Clozapine eosinophilia has an incidence of 3% and mostly occurs in the first 2‐3 months after starting treatment. The largest study with 2,404 patients in Italy found an incidence of 2.2% based on the criteria of an eosinophil count greater than 400 cells/mm3. The most recent studies reported that approximately one‐tenth (N = 33; 9.9%) of patients developed eosinophilia (absolute eosinophil count >600 cells/mm3). In addition, cases of pancreatitis, hepatitis, colitis, nephritis, and myocarditis‐associated eosinophilia have been reported. Drug reaction with eosinophilia and systemic symptoms (DRESS syndrome) is an uncommon side effect of certain medications. The incidence is 0.4 cases per 1,000,000 in the general population, and the mortality rate is as high as 10%. In cases in which eosinophilia is accompanied by the involvement of major organs, , clozapine should be discontinued immediately. Because a rash was not observed, our patient did not meet the DRESS criteria, although other symptoms developed in our patient.

Several studies have suggested successful rechallenge after discontinuation of clozapine due to eosinophilia. , However, most cases included mild to moderate eosinophilia without organ damage. Our patient had severe eosinophilia with bronchitis and hepatitis, and he strongly refused a clozapine rechallenge.

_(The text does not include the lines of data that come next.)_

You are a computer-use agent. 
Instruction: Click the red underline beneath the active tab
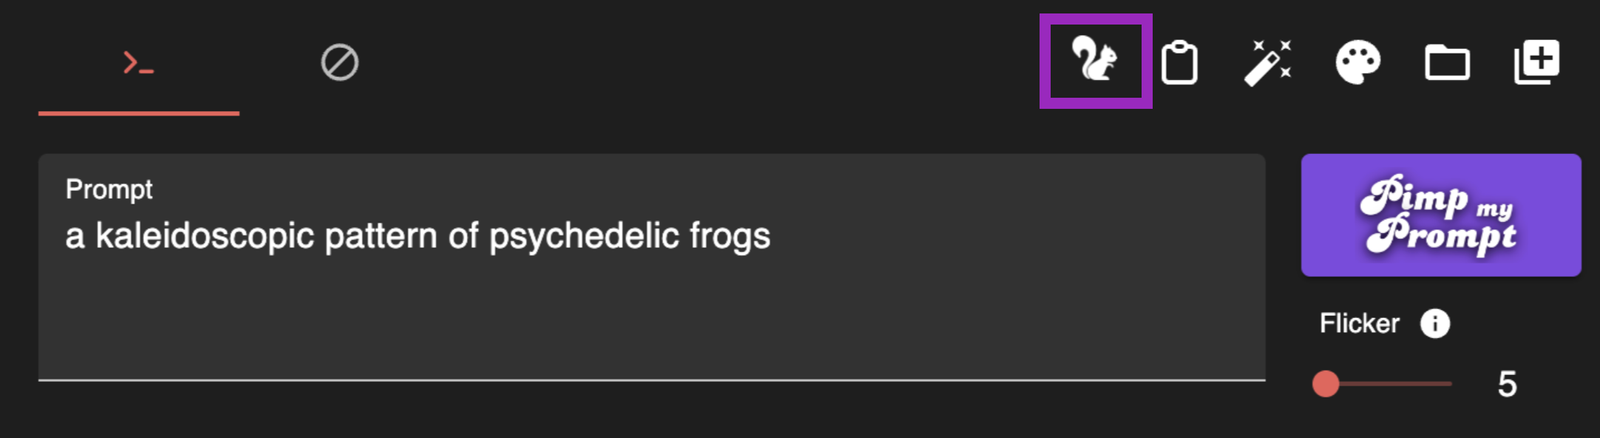[138, 113]
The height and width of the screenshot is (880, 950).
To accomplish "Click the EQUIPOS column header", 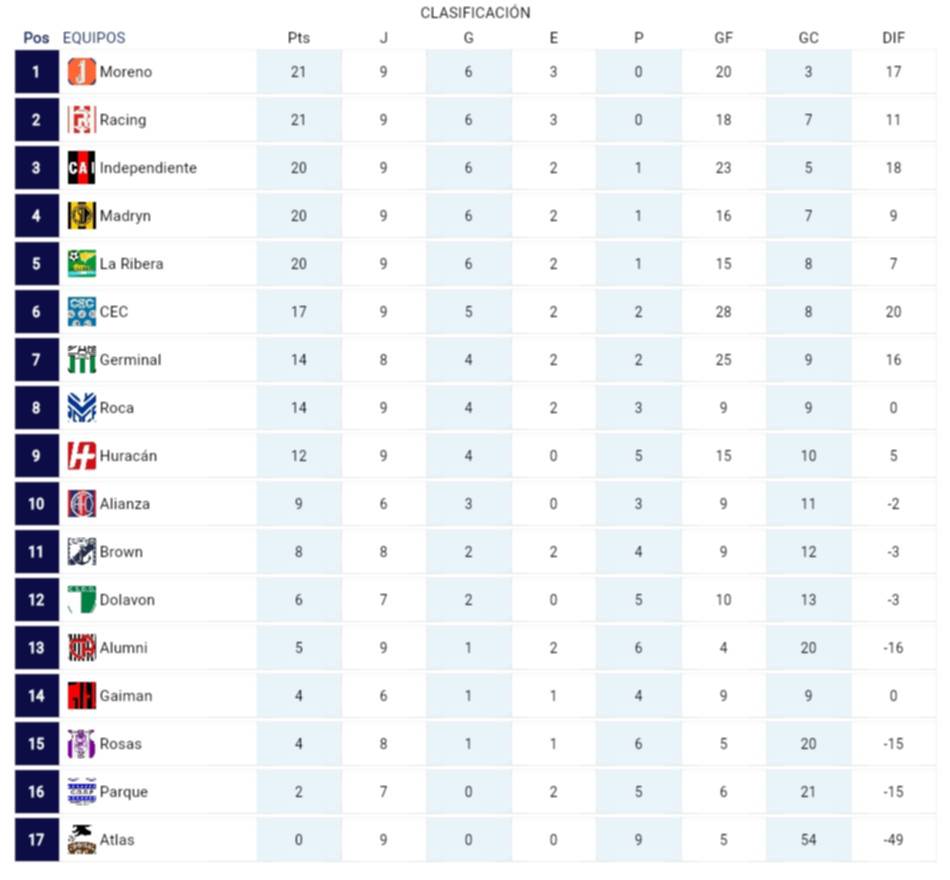I will pyautogui.click(x=94, y=38).
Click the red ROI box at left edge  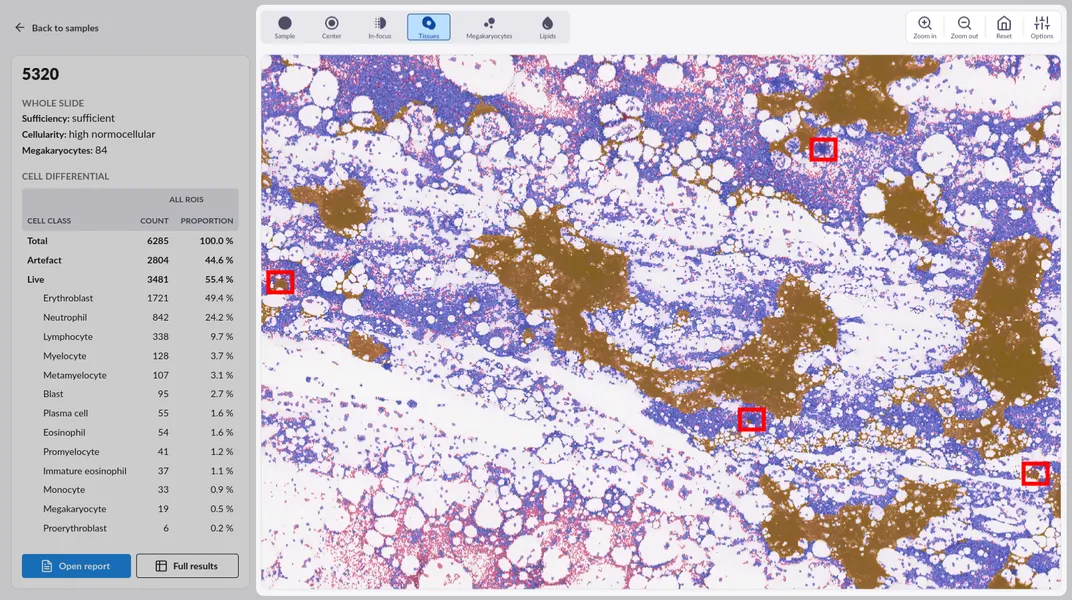[280, 282]
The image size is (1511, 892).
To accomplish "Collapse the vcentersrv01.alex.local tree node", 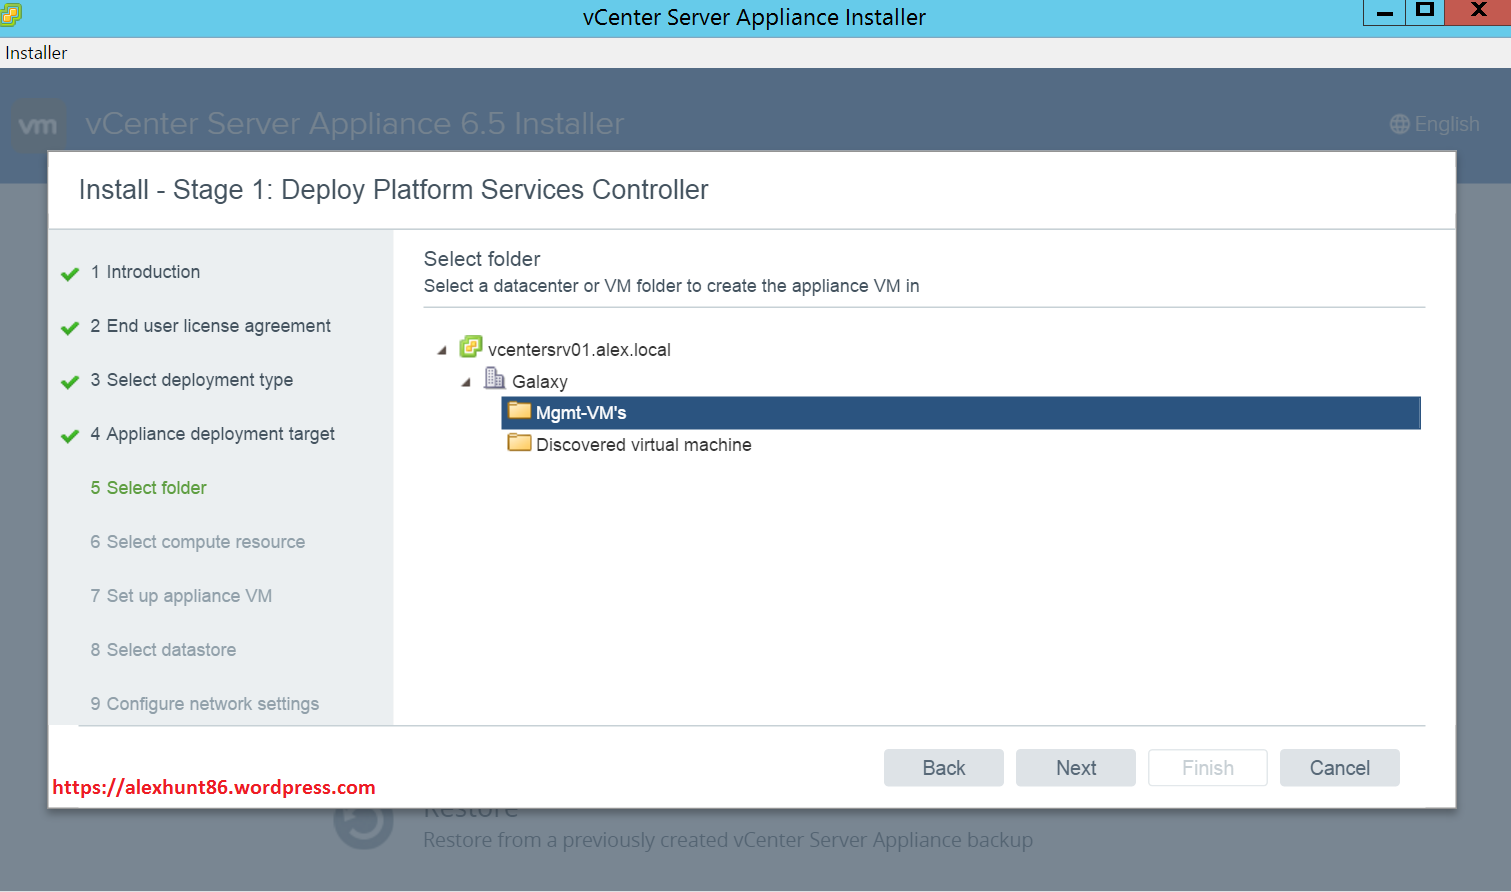I will point(442,351).
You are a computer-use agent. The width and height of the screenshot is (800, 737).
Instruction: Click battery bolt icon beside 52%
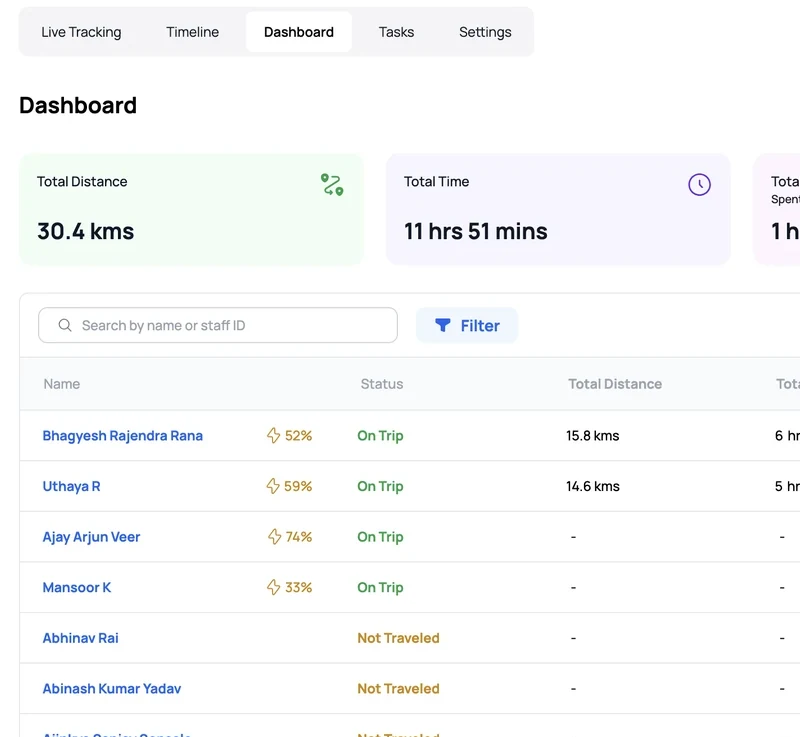coord(273,435)
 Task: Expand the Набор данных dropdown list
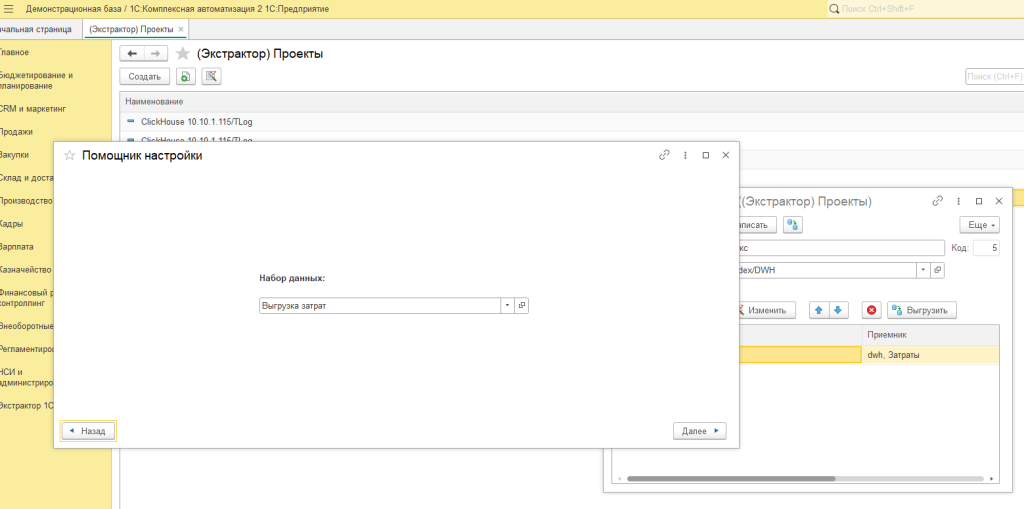tap(507, 306)
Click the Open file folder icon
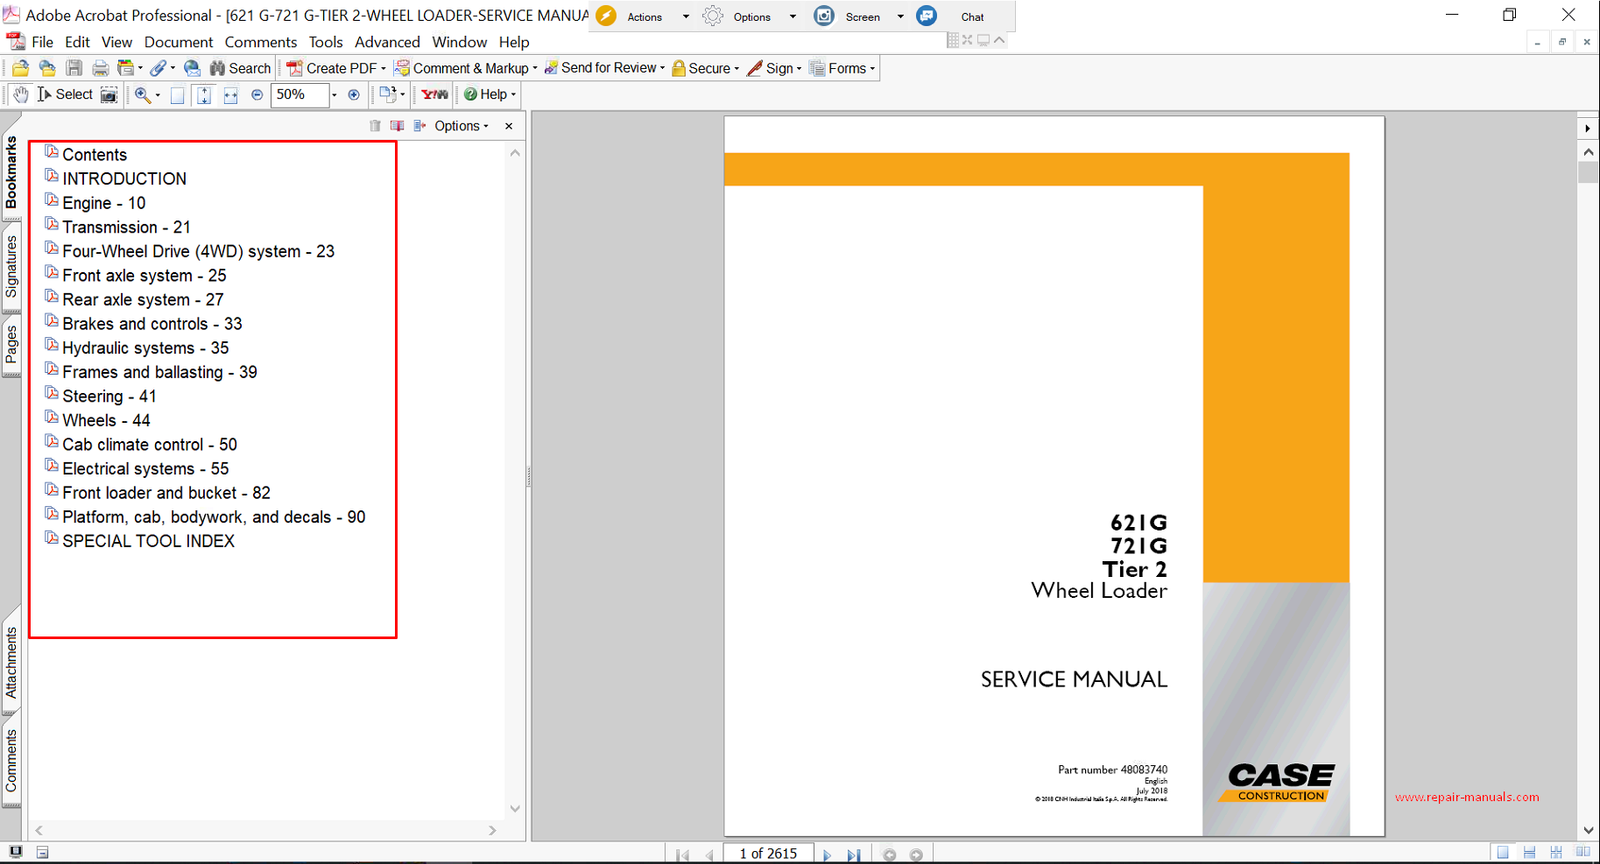1600x864 pixels. [20, 68]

Based on the clinical course of neutropenia after clozapine and lithium discontinuation, it appears that the patient had not only clozapine rebound neutropenia but also lithium rebound neutropenia. Because the WBC count before the initiation of clozapine was lower than 4000 cells/mm3, which is the Japanese criteria for the initiation of clozapine, lithium was added, and the WBC count increased to more than 4000 cells/mm3. Tomita et al reported that leukopenia and neutropenia appeared to develop in a patient owing to lithium discontinuation. There has been no report suggesting the existence of clozapine discontinuation‐associated neutropenia, although there was one case of rebound insomnia reported after abrupt clozapine withdrawal. Therefore, it is more likely that the lithium discontinuation was associated with the neutropenia in this case.

CONFLICT OF INTEREST

Norio Yasui‐Furukori has been a speaker for Otsuka Pharmaceutical Co., Ltd., Mochida Pharmaceutical Co., Ltd., Dainippon Sumitomo Pharmaceutical Co., and MSD Co. Kazutaka Shimoda has received research support from Novartis Pharma KK, Dainippon Sumitomo Pharma Co., Astellas Pharma Inc, Meiji Seika Pharma Co., Ltd., Eisai Co., Ltd., Pfizer Inc, Otsuka Pharmaceutical Co., Ltd., Daiichi Sankyo Co., and Takeda Pharmaceutical Co., Ltd., and honoraria from Eisai Co., Ltd., Mitsubishi Tanabe Pharma Corporation, Takeda Pharmaceutical Co., Ltd., Meiji Seika Pharma Co., Ltd., Janssen Pharmaceutical KK, Shionogi & Co., Ltd., Dainippon Sumitomo Pharma Co., Daiichi Sankyo Co., and Pfizer Inc The funders did not have any role in data collection or in the study design, analysis, decision to publish, or preparation of the manuscript. The remaining authors declare that they have no competing interests to report.

AUTHOR CONTRIBUTIONS

KK, NYF, SY, CH, AK, and SK were involved in the clinical investigations. NYF wrote the manuscript. TS, NYF, and KS were involved in the literature review and revisions. All authors read and approved the final manuscript.

ETHICS APPROVAL AND CONSENT TO PARTICIPATE

The ethics committee of the School of Medicine at Dokkyo Medical University determined that there was no need to review this case.

CONSENT FOR PUBLICATION

Written informed consent was obtained from the parent for the publication of this case report.